[Stored records]
=== Section Start ===
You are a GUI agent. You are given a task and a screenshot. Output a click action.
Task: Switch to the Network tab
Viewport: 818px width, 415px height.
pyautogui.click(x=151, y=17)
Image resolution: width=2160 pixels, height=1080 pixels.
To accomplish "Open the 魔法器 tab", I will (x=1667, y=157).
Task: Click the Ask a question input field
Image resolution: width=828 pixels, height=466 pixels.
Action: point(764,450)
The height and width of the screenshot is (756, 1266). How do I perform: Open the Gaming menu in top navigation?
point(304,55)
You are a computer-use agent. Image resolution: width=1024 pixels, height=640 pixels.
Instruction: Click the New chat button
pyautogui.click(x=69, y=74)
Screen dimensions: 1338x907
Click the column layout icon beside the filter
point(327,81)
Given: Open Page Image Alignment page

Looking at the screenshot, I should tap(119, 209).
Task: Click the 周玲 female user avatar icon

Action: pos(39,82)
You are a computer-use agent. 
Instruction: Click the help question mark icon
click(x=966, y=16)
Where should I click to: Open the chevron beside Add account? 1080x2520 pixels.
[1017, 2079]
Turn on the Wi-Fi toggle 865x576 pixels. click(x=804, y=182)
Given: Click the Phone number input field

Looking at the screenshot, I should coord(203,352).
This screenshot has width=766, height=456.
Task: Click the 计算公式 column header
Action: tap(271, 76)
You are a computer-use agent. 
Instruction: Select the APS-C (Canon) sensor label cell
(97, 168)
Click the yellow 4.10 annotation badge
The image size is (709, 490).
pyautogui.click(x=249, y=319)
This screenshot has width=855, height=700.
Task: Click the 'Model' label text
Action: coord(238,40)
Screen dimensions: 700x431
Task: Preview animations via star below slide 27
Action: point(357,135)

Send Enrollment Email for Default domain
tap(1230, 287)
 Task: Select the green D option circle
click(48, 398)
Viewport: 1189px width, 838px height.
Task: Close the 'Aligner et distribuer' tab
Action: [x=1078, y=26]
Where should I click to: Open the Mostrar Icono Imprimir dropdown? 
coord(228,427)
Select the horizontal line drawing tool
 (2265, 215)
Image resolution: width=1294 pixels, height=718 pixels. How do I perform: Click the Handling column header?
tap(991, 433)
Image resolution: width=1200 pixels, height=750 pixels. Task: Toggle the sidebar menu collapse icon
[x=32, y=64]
=== Section End ===
#### EXERCISE DIRECTIONS:
Among the lines above, return each one holding the string "agent".

#### EXERCISE ANSWER:
You are a GUI agent. You are given a task and a screenshot. Output a click action.
You are a computer-use agent. Image resolution: width=1024 pixels, height=640 pixels.
You are a computer-use agent. 
You are a computer-use agent. 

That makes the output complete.